* _The data_:
<<<<

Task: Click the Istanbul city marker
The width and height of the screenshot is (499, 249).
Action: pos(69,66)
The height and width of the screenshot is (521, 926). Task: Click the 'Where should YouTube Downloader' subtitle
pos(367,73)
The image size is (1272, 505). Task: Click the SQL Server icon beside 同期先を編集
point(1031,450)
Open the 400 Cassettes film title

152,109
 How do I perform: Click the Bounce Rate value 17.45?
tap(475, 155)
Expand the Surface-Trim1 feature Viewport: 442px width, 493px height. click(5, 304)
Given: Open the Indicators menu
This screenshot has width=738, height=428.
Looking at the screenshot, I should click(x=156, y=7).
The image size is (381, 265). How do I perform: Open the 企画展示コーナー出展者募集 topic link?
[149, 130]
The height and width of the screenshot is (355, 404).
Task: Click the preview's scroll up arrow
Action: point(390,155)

>>>>
<<<<

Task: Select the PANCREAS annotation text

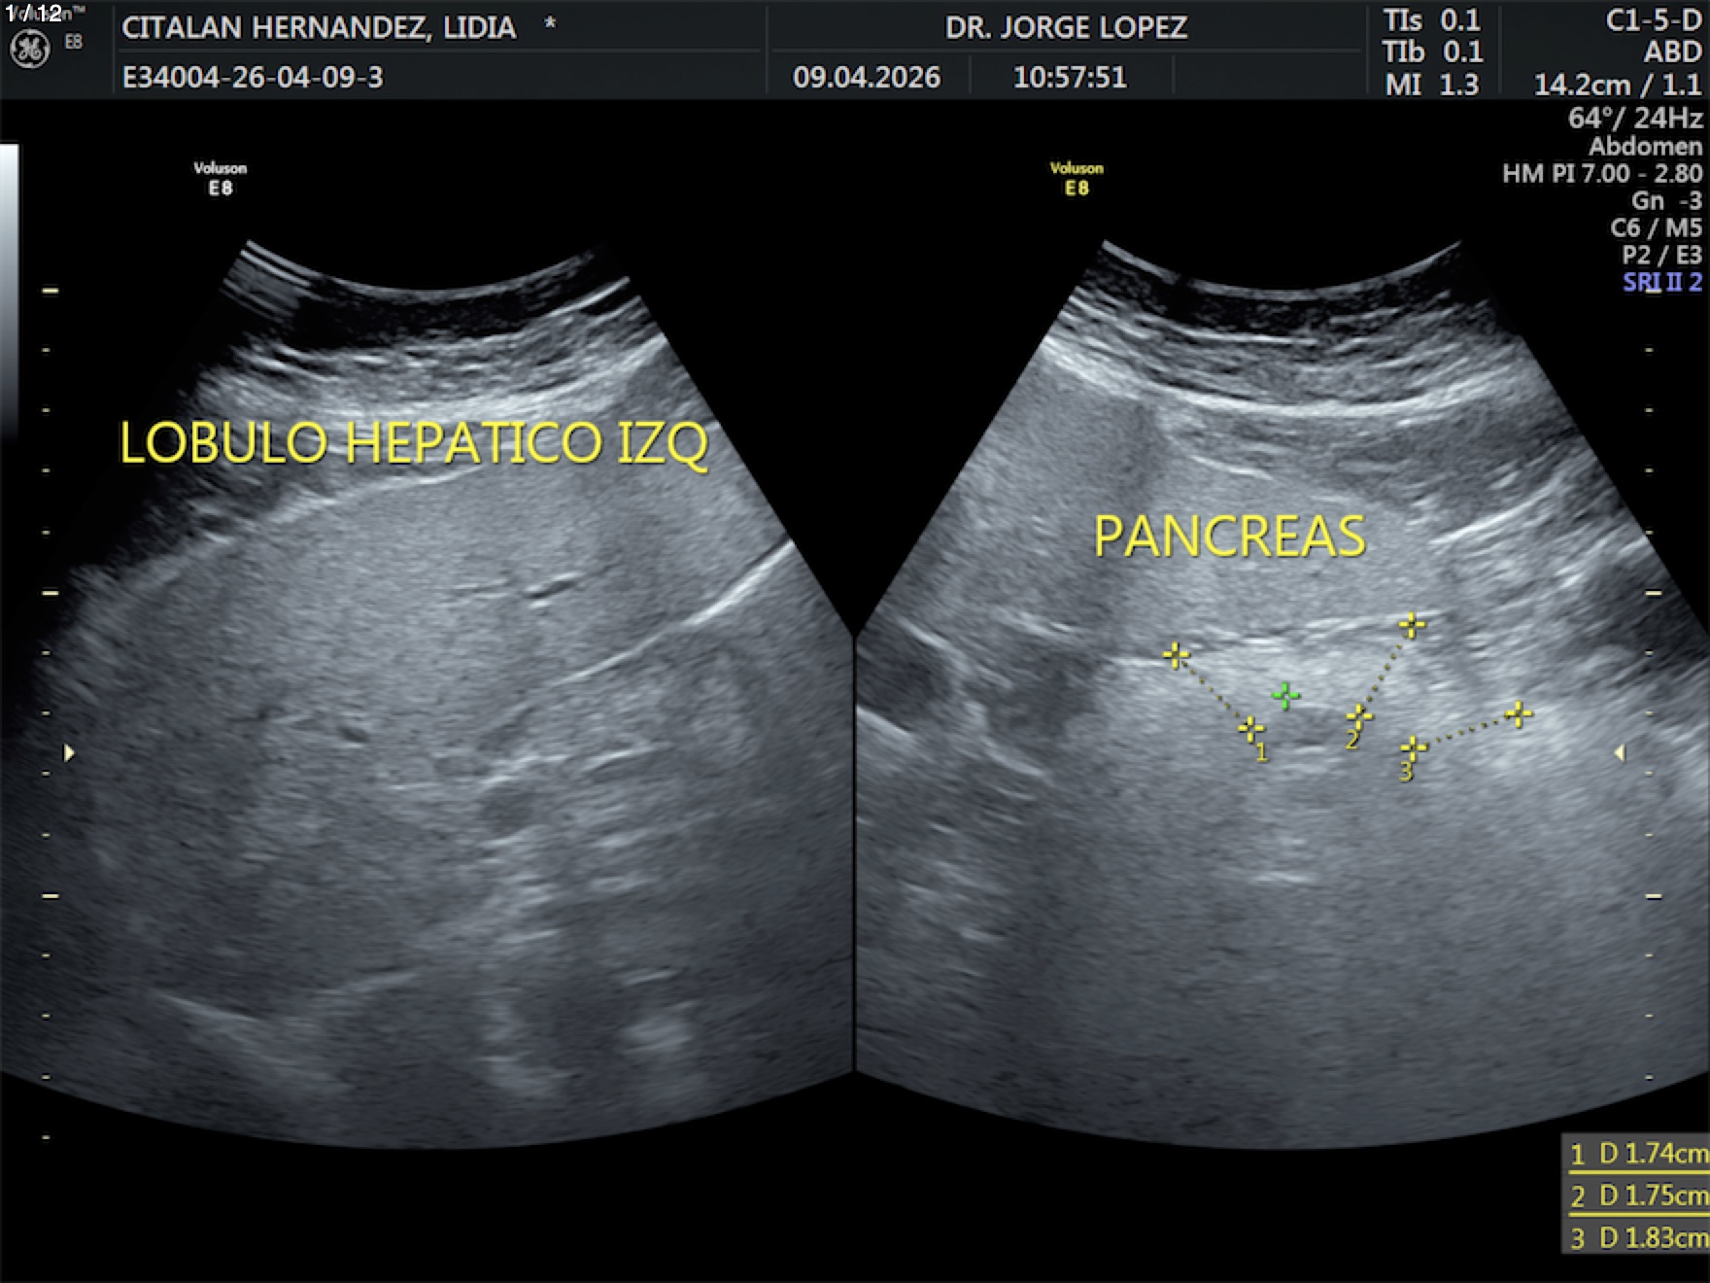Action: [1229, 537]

>>>>

* _Problem to solve_: Pick out every line in the items above that contains the word "perform", and copy each of those lines in full.

* _Full response_:
 How do I perform: Click the Bounce Rate value 17.45?
The image size is (381, 265). How do I perform: Open the 企画展示コーナー出展者募集 topic link?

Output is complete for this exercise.